• [TEXT BLOCK]:
— START —
V. Lift Trucks – Gross Retail Tax.
DISCUSSION
Taxpayer maintains that its purchase of "lift trucks" was exempt because the equipment is used to transport its food product from one stage of production to the next.
Taxpayer cites to 45 IAC 2.2-5-8(e) as authority:
Tangible personal property used in or for the purpose of storing raw material, work in process, semifinished or finished goods is subject to tax except for temporary storage equipment necessary for moving materials being processed or refined from one (1) production step to another.
Specifically, Taxpayer cites to subsection three provided in the regulation. That particular portion of the regulation states:
Transportation equipment used to transport work in process or semi-finished material to or from storage is not subject to tax if such equipment is used to transport work-in-process or semi-finished materials within the production process. 45 IAC 2.2-5-8(e)(3).
Taxpayer states that at the time the audit was being conducted, it was "unaware of the percent of turkey production that was related to bulk meat sent to our sister plant in [outside the state] for further processing." Taxpayer indicates that "87.7[percent] of our total plant production is product that is transported [outside the state] for further production." Taxpayer states that the lift trucks are "used primarily and predominately to transport the bulk meat rather than the finished product."
— END —
• [WHAT THE EXERCISE ASKS]:
Can you reproduce, word for word, the stretch of the lift-truck tax discussion from "V. Lift Trucks" through "to the next."? The material is separate from the lift-truck tax discussion.

• [COLLECTED DATA]:
— START —
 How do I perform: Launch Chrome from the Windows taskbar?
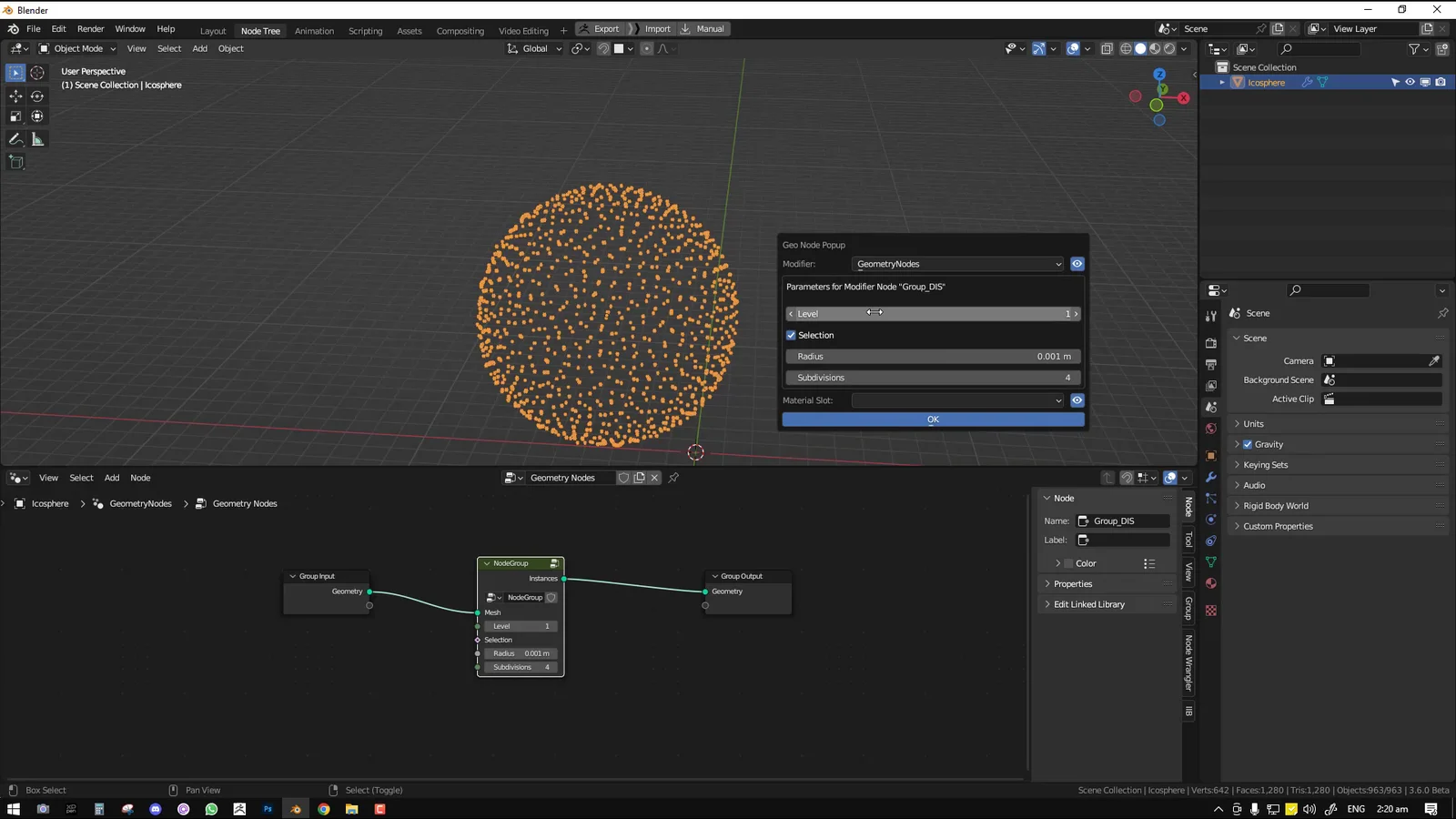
— END —
• [EXERCISE RESULT]:
V. Lift Trucks – Gross Retail Tax.
DISCUSSION
Taxpayer maintains that its purchase of "lift trucks" was exempt because the equipment is used to transport its food product from one stage of production to the next.